#### ACTIVITY
Write out all entries word for word.

[Collected data entries]
________________________________________

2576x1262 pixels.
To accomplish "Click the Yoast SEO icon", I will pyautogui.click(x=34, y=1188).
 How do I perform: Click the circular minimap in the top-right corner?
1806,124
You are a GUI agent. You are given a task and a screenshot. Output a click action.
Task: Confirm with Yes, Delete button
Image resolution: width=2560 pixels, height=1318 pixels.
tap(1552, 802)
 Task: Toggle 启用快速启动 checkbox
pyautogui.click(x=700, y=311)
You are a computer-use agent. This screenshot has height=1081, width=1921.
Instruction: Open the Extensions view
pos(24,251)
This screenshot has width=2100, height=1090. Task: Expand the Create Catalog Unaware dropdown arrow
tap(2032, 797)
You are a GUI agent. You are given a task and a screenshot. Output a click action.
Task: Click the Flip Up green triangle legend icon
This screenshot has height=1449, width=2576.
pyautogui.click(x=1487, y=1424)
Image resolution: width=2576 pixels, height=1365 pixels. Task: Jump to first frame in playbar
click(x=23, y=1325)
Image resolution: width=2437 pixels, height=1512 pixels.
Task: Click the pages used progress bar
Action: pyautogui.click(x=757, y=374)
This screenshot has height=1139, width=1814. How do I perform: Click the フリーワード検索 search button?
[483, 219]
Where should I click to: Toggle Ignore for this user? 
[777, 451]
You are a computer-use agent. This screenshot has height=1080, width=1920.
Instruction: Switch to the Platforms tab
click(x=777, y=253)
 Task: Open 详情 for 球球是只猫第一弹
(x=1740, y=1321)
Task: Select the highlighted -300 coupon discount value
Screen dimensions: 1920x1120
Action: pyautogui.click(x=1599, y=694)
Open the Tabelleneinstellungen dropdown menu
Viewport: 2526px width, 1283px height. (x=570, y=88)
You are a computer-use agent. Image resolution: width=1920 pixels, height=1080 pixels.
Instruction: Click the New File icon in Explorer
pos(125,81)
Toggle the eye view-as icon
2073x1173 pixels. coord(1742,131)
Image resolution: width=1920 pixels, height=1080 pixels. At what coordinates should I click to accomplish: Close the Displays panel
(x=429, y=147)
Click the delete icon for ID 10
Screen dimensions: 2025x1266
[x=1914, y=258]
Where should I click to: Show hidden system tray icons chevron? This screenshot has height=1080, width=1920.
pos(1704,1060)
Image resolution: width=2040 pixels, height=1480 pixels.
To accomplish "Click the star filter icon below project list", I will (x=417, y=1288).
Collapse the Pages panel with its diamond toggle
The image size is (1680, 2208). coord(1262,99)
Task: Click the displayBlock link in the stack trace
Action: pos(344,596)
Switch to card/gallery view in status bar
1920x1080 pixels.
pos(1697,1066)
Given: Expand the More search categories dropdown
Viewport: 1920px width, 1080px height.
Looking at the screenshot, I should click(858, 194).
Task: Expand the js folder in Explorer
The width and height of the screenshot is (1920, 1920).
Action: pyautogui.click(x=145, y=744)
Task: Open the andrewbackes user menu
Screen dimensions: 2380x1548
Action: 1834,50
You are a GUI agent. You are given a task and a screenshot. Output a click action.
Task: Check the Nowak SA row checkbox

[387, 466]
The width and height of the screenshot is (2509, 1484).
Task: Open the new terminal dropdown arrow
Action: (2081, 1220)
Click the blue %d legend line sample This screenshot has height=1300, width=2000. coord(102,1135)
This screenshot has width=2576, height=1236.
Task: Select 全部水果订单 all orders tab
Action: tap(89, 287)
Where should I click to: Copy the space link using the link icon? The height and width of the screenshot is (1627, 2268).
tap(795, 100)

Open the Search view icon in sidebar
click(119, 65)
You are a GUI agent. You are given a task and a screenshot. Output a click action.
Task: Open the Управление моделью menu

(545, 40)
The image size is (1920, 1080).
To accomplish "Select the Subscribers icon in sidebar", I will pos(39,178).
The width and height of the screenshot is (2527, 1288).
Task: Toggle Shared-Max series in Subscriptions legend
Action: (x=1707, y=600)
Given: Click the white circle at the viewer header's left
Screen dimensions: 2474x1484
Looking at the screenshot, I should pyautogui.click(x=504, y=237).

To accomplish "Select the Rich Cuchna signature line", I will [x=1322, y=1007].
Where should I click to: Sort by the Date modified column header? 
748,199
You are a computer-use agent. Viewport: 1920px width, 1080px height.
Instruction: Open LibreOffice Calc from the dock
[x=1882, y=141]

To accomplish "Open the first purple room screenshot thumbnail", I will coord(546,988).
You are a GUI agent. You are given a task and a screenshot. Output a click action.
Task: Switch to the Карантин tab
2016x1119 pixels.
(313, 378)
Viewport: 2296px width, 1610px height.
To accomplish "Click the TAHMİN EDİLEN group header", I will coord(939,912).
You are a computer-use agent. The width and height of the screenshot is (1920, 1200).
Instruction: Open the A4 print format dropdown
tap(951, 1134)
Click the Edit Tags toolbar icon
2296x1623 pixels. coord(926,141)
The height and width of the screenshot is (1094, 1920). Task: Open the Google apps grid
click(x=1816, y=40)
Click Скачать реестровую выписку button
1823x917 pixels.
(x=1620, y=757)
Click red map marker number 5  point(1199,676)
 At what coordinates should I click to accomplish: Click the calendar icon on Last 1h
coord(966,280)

________________________________________

#### ANSWER SPACE
2576x1262 pixels.
To accomplish "Click the Yoast SEO icon", I will pyautogui.click(x=34, y=1188).
 How do I perform: Click the circular minimap in the top-right corner?
1806,124
You are a GUI agent. You are given a task and a screenshot. Output a click action.
Task: Confirm with Yes, Delete button
Image resolution: width=2560 pixels, height=1318 pixels.
tap(1552, 802)
 Task: Toggle 启用快速启动 checkbox
pyautogui.click(x=700, y=311)
You are a computer-use agent. This screenshot has height=1081, width=1921.
Instruction: Open the Extensions view
pos(24,251)
This screenshot has width=2100, height=1090. Task: Expand the Create Catalog Unaware dropdown arrow
tap(2032, 797)
You are a GUI agent. You are given a task and a screenshot. Output a click action.
Task: Click the Flip Up green triangle legend icon
This screenshot has height=1449, width=2576.
pyautogui.click(x=1487, y=1424)
Image resolution: width=2576 pixels, height=1365 pixels. Task: Jump to first frame in playbar
click(x=23, y=1325)
Image resolution: width=2437 pixels, height=1512 pixels.
Task: Click the pages used progress bar
Action: pyautogui.click(x=757, y=374)
This screenshot has height=1139, width=1814. How do I perform: Click the フリーワード検索 search button?
[483, 219]
Where should I click to: Toggle Ignore for this user? 
[777, 451]
You are a computer-use agent. This screenshot has height=1080, width=1920.
Instruction: Switch to the Platforms tab
click(x=777, y=253)
 Task: Open 详情 for 球球是只猫第一弹
(x=1740, y=1321)
Task: Select the highlighted -300 coupon discount value
Screen dimensions: 1920x1120
Action: pyautogui.click(x=1599, y=694)
Open the Tabelleneinstellungen dropdown menu
Viewport: 2526px width, 1283px height. (x=570, y=88)
You are a computer-use agent. Image resolution: width=1920 pixels, height=1080 pixels.
Instruction: Click the New File icon in Explorer
pos(125,81)
Toggle the eye view-as icon
2073x1173 pixels. coord(1742,131)
Image resolution: width=1920 pixels, height=1080 pixels. At what coordinates should I click to accomplish: Close the Displays panel
(x=429, y=147)
Click the delete icon for ID 10
Screen dimensions: 2025x1266
[x=1914, y=258]
Where should I click to: Show hidden system tray icons chevron? This screenshot has height=1080, width=1920.
pos(1704,1060)
Image resolution: width=2040 pixels, height=1480 pixels.
To accomplish "Click the star filter icon below project list", I will (x=417, y=1288).
Collapse the Pages panel with its diamond toggle
The image size is (1680, 2208). coord(1262,99)
Task: Click the displayBlock link in the stack trace
Action: pos(344,596)
Switch to card/gallery view in status bar
1920x1080 pixels.
pos(1697,1066)
Given: Expand the More search categories dropdown
Viewport: 1920px width, 1080px height.
Looking at the screenshot, I should click(858, 194).
Task: Expand the js folder in Explorer
The width and height of the screenshot is (1920, 1920).
Action: pyautogui.click(x=145, y=744)
Task: Open the andrewbackes user menu
Screen dimensions: 2380x1548
Action: 1834,50
You are a GUI agent. You are given a task and a screenshot. Output a click action.
Task: Check the Nowak SA row checkbox

[387, 466]
The width and height of the screenshot is (2509, 1484).
Task: Open the new terminal dropdown arrow
Action: (2081, 1220)
Click the blue %d legend line sample This screenshot has height=1300, width=2000. coord(102,1135)
This screenshot has width=2576, height=1236.
Task: Select 全部水果订单 all orders tab
Action: tap(89, 287)
Where should I click to: Copy the space link using the link icon? The height and width of the screenshot is (1627, 2268).
tap(795, 100)

Open the Search view icon in sidebar
click(119, 65)
You are a GUI agent. You are given a task and a screenshot. Output a click action.
Task: Open the Управление моделью menu

(545, 40)
The image size is (1920, 1080).
To accomplish "Select the Subscribers icon in sidebar", I will pos(39,178).
The width and height of the screenshot is (2527, 1288).
Task: Toggle Shared-Max series in Subscriptions legend
Action: (x=1707, y=600)
Given: Click the white circle at the viewer header's left
Screen dimensions: 2474x1484
Looking at the screenshot, I should pyautogui.click(x=504, y=237).

To accomplish "Select the Rich Cuchna signature line", I will [x=1322, y=1007].
Where should I click to: Sort by the Date modified column header? 
748,199
You are a computer-use agent. Viewport: 1920px width, 1080px height.
Instruction: Open LibreOffice Calc from the dock
[x=1882, y=141]

To accomplish "Open the first purple room screenshot thumbnail", I will coord(546,988).
You are a GUI agent. You are given a task and a screenshot. Output a click action.
Task: Switch to the Карантин tab
2016x1119 pixels.
(313, 378)
Viewport: 2296px width, 1610px height.
To accomplish "Click the TAHMİN EDİLEN group header", I will coord(939,912).
You are a computer-use agent. The width and height of the screenshot is (1920, 1200).
Instruction: Open the A4 print format dropdown
tap(951, 1134)
Click the Edit Tags toolbar icon
2296x1623 pixels. coord(926,141)
The height and width of the screenshot is (1094, 1920). Task: Open the Google apps grid
click(x=1816, y=40)
Click Скачать реестровую выписку button
1823x917 pixels.
(x=1620, y=757)
Click red map marker number 5  point(1199,676)
 At what coordinates should I click to accomplish: Click the calendar icon on Last 1h
coord(966,280)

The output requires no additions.